The syndrome is known as the HIV-TB immune reconstitution inflammatory syndrome (TB-IRIS). Investigating how TB-IRIS occurs is important so that it can be prevented or treated, allowing the otherwise beneficial effects of combined antiretroviral and antituberculosis therapies to suppress both infections.

In this study the researchers screened blood samples from patients with HIV-associated TB to look at the expression levels of all their genes. This enabled the scientists to identify a number of genes that were being expressed at unusally high levels called 'Toll-like receptors'. They found that these Toll-like receptors were causing activation of an inflammatory cascade called the inflammasome, which starts an inflammatory process in the body and is associated with TB-IRIS.

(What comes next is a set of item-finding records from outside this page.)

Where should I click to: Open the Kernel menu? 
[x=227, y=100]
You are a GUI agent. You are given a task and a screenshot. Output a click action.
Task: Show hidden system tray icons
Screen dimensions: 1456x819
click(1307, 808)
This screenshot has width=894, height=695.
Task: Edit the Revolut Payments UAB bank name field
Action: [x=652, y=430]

Professor Wilkinson said: "This work opens the possibility of finding better ways to predict when TB-IRIS might occur. It also suggests a way to better target therapies to prevent and treat this syndrome."

The paper, The HIV-Tuberculosis-Associated Immune Reconstitution Inflammatory Syndrome Is Characterized by Toll-Like-Receptor And Inflammasome Signaling, is published in Nature Communications.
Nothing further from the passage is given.